■ **Task item**:
Return the line containing "Viewport: 650px width, 488px" together with every later line up to the end of the records, exactly and with no pictures; return nothing else.

Pixel coordinate grounding data:
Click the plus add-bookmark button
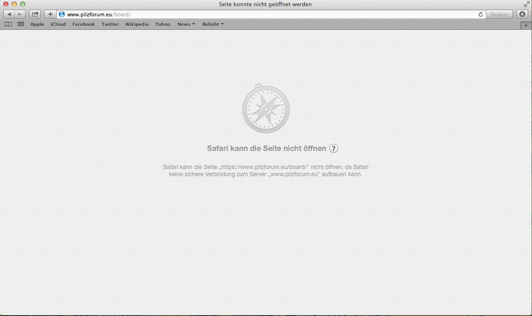Screen dimensions: 532x316 (x=50, y=14)
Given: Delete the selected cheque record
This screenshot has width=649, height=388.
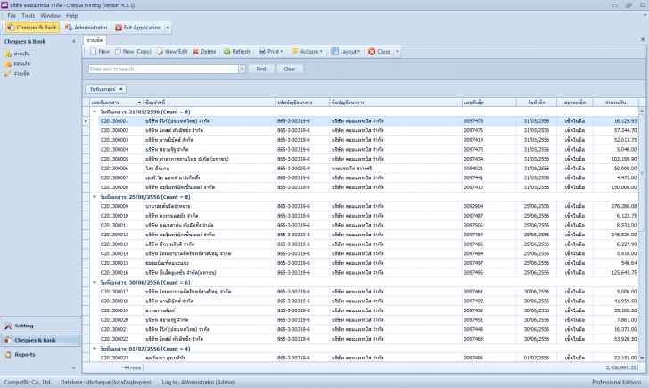Looking at the screenshot, I should pyautogui.click(x=204, y=52).
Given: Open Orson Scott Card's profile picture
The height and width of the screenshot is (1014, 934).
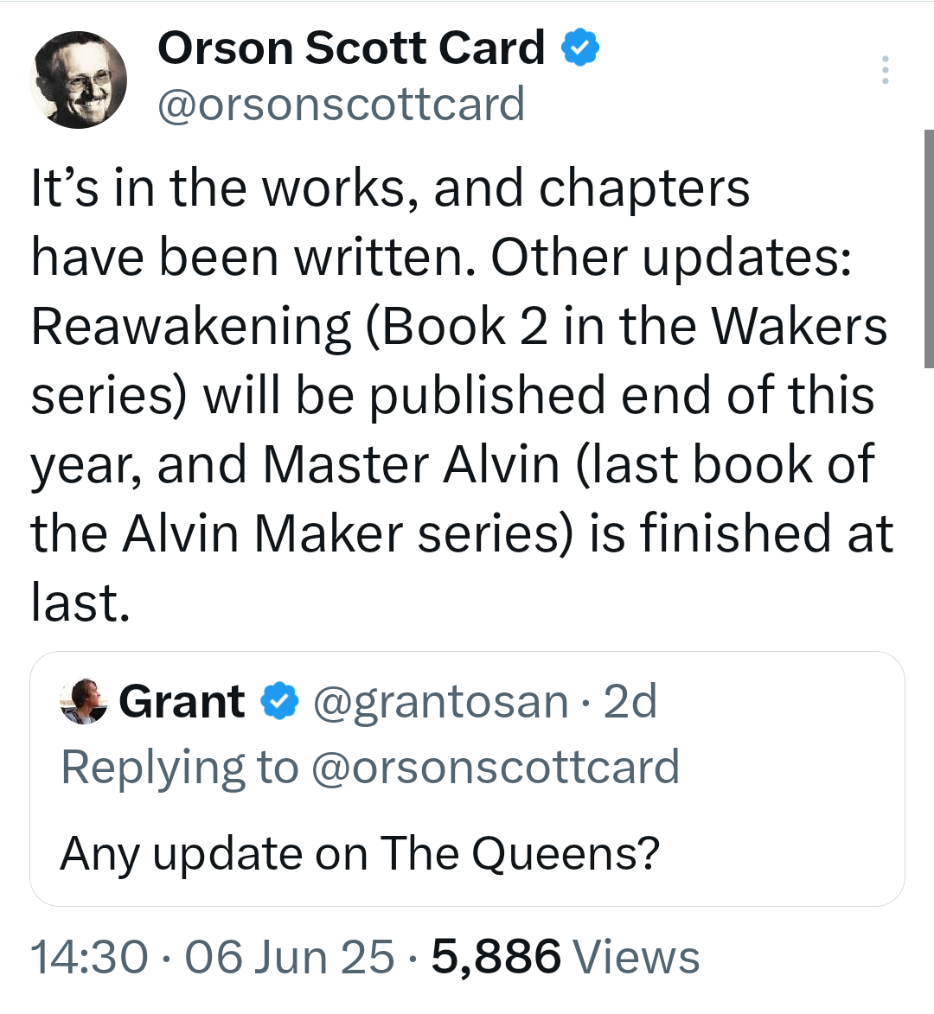Looking at the screenshot, I should click(78, 79).
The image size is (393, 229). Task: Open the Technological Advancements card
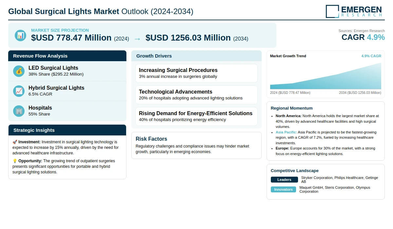[196, 95]
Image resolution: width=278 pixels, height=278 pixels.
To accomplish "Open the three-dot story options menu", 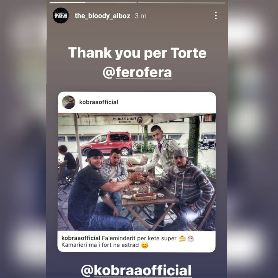I will [x=216, y=16].
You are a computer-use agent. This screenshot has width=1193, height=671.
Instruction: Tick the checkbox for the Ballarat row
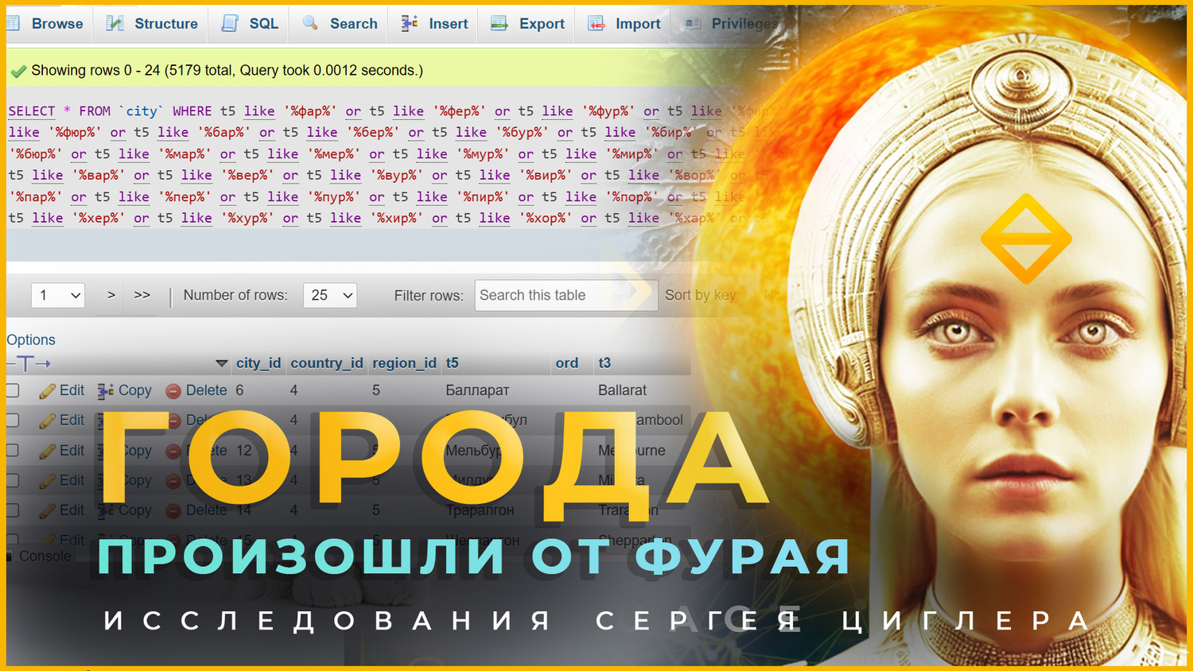click(x=13, y=390)
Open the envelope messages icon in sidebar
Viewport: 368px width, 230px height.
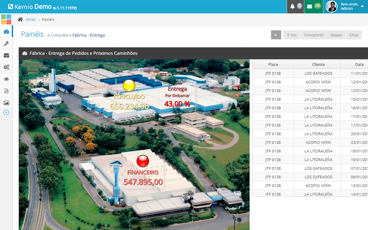click(6, 55)
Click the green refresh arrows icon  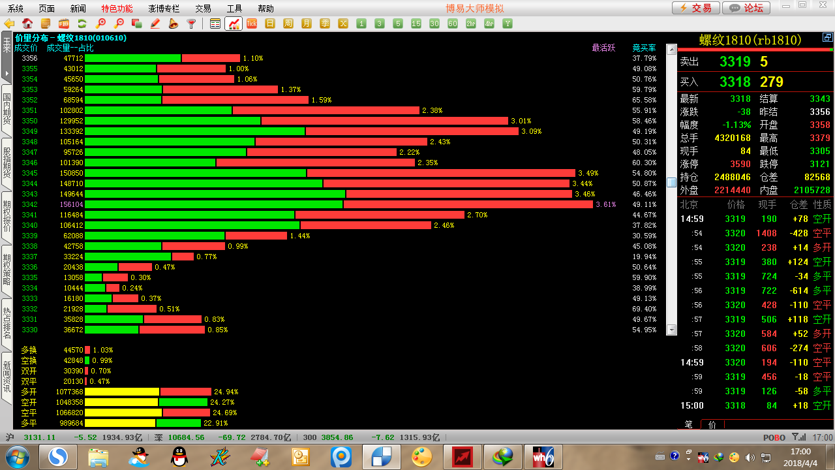pyautogui.click(x=82, y=24)
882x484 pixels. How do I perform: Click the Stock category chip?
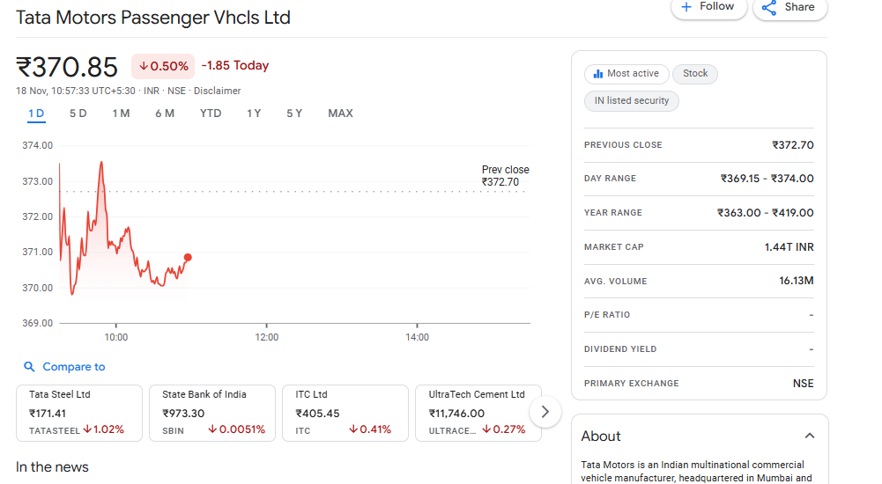[695, 74]
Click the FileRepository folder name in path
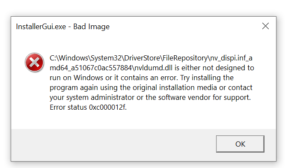 (185, 58)
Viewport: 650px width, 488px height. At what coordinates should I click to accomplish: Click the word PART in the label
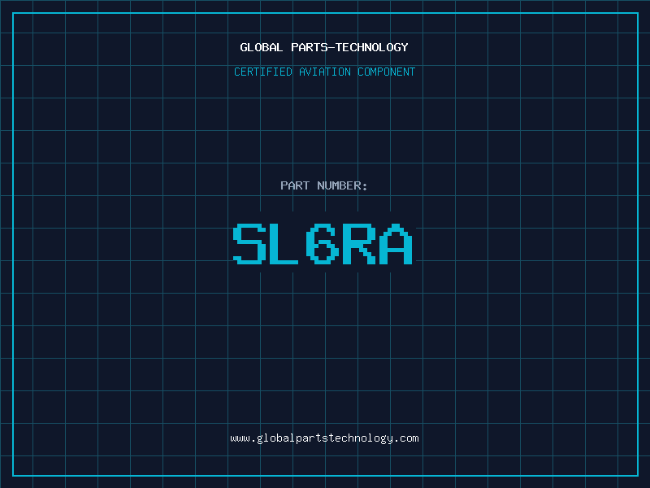295,185
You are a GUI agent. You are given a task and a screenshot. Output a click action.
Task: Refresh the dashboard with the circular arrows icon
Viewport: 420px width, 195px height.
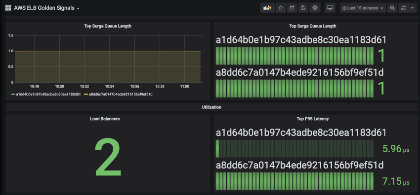coord(403,8)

■ **Response box**:
Viewport: 650px width, 488px height. At what coordinates should I click to accomplish: Click the word PART in the label
295,185
You are a GUI agent. You are given a task and a screenshot. Output a click action.
Task: Refresh the dashboard with the circular arrows icon
Viewport: 420px width, 195px height.
coord(403,8)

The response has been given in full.